**Required action:** Output every record below precisely as it is written.

Items from a dataset
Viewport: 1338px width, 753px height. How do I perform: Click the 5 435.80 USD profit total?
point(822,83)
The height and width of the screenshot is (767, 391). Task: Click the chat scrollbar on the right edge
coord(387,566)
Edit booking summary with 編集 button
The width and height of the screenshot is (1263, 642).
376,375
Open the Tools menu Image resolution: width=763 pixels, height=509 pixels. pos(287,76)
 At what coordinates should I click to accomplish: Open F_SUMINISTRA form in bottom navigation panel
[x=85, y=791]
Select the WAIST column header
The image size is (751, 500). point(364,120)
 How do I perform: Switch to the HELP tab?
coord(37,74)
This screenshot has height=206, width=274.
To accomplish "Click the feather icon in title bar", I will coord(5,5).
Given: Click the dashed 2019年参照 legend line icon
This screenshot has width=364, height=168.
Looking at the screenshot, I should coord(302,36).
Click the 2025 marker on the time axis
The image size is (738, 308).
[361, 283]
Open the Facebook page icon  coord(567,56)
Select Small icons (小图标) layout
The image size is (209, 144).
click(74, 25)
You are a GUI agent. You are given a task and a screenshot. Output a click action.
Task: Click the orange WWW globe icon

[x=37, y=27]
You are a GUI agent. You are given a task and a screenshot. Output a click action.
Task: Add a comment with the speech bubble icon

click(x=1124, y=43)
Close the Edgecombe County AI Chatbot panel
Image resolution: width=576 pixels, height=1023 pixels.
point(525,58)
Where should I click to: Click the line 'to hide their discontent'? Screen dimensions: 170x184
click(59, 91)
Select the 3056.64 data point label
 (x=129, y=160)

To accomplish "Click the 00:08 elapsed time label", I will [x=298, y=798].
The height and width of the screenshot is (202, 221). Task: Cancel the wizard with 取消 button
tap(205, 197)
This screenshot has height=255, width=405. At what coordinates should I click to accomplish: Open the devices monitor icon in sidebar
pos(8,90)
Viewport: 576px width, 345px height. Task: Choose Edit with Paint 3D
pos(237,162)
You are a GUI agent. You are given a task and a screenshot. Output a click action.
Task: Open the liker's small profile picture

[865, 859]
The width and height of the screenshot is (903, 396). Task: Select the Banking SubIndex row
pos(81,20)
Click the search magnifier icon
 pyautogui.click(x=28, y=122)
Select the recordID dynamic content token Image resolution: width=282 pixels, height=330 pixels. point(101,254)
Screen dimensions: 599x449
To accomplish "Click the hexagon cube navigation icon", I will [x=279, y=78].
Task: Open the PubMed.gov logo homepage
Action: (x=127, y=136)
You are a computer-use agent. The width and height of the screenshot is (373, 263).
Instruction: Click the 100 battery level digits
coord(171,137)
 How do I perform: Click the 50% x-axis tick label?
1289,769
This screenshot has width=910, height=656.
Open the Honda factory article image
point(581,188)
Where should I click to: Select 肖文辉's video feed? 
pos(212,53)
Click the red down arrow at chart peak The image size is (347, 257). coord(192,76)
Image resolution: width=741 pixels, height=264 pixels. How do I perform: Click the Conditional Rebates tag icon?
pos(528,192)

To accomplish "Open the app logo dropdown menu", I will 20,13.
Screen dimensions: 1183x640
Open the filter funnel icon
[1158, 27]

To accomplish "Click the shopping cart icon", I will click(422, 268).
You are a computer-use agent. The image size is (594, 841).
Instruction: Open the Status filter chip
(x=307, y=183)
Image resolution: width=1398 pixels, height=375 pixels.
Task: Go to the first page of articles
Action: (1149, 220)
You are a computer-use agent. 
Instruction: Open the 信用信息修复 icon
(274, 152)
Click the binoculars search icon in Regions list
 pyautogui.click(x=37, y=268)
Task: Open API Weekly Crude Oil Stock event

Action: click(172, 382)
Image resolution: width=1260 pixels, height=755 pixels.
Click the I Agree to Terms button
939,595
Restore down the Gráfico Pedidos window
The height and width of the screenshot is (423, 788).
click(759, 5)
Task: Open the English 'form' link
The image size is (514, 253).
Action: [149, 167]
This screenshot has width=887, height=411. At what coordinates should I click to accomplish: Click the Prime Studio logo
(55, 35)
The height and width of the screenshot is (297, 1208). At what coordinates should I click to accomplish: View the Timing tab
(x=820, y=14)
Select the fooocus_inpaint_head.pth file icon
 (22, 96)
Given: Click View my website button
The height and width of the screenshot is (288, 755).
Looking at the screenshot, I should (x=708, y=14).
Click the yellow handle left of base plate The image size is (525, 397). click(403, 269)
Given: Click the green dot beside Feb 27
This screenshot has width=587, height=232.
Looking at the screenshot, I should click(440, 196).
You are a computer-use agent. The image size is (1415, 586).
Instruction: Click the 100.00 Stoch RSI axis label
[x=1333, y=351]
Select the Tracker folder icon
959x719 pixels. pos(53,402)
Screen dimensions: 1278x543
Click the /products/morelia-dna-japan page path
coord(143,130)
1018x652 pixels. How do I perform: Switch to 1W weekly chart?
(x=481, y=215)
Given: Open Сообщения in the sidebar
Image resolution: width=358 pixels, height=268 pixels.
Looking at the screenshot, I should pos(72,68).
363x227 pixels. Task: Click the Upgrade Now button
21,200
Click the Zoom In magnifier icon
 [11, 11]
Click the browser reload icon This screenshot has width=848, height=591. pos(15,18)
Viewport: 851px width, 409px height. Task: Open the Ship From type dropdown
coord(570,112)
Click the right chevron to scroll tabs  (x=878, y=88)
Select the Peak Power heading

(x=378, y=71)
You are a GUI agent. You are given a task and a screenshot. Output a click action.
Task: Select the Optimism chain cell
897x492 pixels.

**Written solution:**
Viewport: 1338px width, 753px height. How do I perform: Click the 5 435.80 USD profit total?
point(822,83)
The height and width of the screenshot is (767, 391). Task: Click the chat scrollbar on the right edge
coord(387,566)
Edit booking summary with 編集 button
The width and height of the screenshot is (1263, 642).
376,375
Open the Tools menu Image resolution: width=763 pixels, height=509 pixels. pos(287,76)
 At what coordinates should I click to accomplish: Open F_SUMINISTRA form in bottom navigation panel
[x=85, y=791]
Select the WAIST column header
The image size is (751, 500). point(364,120)
 How do I perform: Switch to the HELP tab?
coord(37,74)
This screenshot has height=206, width=274.
To accomplish "Click the feather icon in title bar", I will coord(5,5).
Given: Click the dashed 2019年参照 legend line icon
This screenshot has width=364, height=168.
Looking at the screenshot, I should coord(302,36).
Click the 2025 marker on the time axis
The image size is (738, 308).
[361, 283]
Open the Facebook page icon  coord(567,56)
Select Small icons (小图标) layout
The image size is (209, 144).
click(74, 25)
You are a GUI agent. You are given a task and a screenshot. Output a click action.
Task: Click the orange WWW globe icon

[x=37, y=27]
You are a GUI agent. You are given a task and a screenshot. Output a click action.
Task: Add a comment with the speech bubble icon

click(x=1124, y=43)
Close the Edgecombe County AI Chatbot panel
Image resolution: width=576 pixels, height=1023 pixels.
point(525,58)
Where should I click to: Click the line 'to hide their discontent'? Screen dimensions: 170x184
click(59, 91)
Select the 3056.64 data point label
 (x=129, y=160)

To accomplish "Click the 00:08 elapsed time label", I will [x=298, y=798].
The height and width of the screenshot is (202, 221). Task: Cancel the wizard with 取消 button
tap(205, 197)
This screenshot has height=255, width=405. At what coordinates should I click to accomplish: Open the devices monitor icon in sidebar
pos(8,90)
Viewport: 576px width, 345px height. Task: Choose Edit with Paint 3D
pos(237,162)
You are a GUI agent. You are given a task and a screenshot. Output a click action.
Task: Open the liker's small profile picture

[865, 859]
The width and height of the screenshot is (903, 396). Task: Select the Banking SubIndex row
pos(81,20)
Click the search magnifier icon
 pyautogui.click(x=28, y=122)
Select the recordID dynamic content token Image resolution: width=282 pixels, height=330 pixels. point(101,254)
Screen dimensions: 599x449
To accomplish "Click the hexagon cube navigation icon", I will [x=279, y=78].
Task: Open the PubMed.gov logo homepage
Action: (x=127, y=136)
You are a computer-use agent. The width and height of the screenshot is (373, 263).
Instruction: Click the 100 battery level digits
coord(171,137)
 How do I perform: Click the 50% x-axis tick label?
1289,769
This screenshot has width=910, height=656.
Open the Honda factory article image
point(581,188)
Where should I click to: Select 肖文辉's video feed? 
pos(212,53)
Click the red down arrow at chart peak The image size is (347, 257). coord(192,76)
Image resolution: width=741 pixels, height=264 pixels. How do I perform: Click the Conditional Rebates tag icon?
pos(528,192)

To accomplish "Open the app logo dropdown menu", I will 20,13.
Screen dimensions: 1183x640
Open the filter funnel icon
[1158, 27]

To accomplish "Click the shopping cart icon", I will click(422, 268).
You are a computer-use agent. The image size is (594, 841).
Instruction: Open the Status filter chip
(x=307, y=183)
Image resolution: width=1398 pixels, height=375 pixels.
Task: Go to the first page of articles
Action: (1149, 220)
You are a computer-use agent. 
Instruction: Open the 信用信息修复 icon
(274, 152)
Click the binoculars search icon in Regions list
 pyautogui.click(x=37, y=268)
Task: Open API Weekly Crude Oil Stock event

Action: click(172, 382)
Image resolution: width=1260 pixels, height=755 pixels.
Click the I Agree to Terms button
939,595
Restore down the Gráfico Pedidos window
The height and width of the screenshot is (423, 788).
click(759, 5)
Task: Open the English 'form' link
The image size is (514, 253).
Action: [149, 167]
This screenshot has width=887, height=411. At what coordinates should I click to accomplish: Click the Prime Studio logo
(55, 35)
The height and width of the screenshot is (297, 1208). At what coordinates should I click to accomplish: View the Timing tab
(x=820, y=14)
Select the fooocus_inpaint_head.pth file icon
 (22, 96)
Given: Click View my website button
The height and width of the screenshot is (288, 755).
Looking at the screenshot, I should (x=708, y=14).
Click the yellow handle left of base plate The image size is (525, 397). click(403, 269)
Given: Click the green dot beside Feb 27
This screenshot has width=587, height=232.
Looking at the screenshot, I should click(440, 196).
You are a computer-use agent. The image size is (1415, 586).
Instruction: Click the 100.00 Stoch RSI axis label
[x=1333, y=351]
Select the Tracker folder icon
959x719 pixels. pos(53,402)
Screen dimensions: 1278x543
Click the /products/morelia-dna-japan page path
coord(143,130)
1018x652 pixels. How do I perform: Switch to 1W weekly chart?
(x=481, y=215)
Given: Open Сообщения in the sidebar
Image resolution: width=358 pixels, height=268 pixels.
Looking at the screenshot, I should pos(72,68).
363x227 pixels. Task: Click the Upgrade Now button
21,200
Click the Zoom In magnifier icon
 [11, 11]
Click the browser reload icon This screenshot has width=848, height=591. pos(15,18)
Viewport: 851px width, 409px height. Task: Open the Ship From type dropdown
coord(570,112)
Click the right chevron to scroll tabs  (x=878, y=88)
Select the Peak Power heading

(x=378, y=71)
You are a GUI agent. You are given a task and a screenshot. Output a click action.
Task: Select the Optimism chain cell
897x492 pixels.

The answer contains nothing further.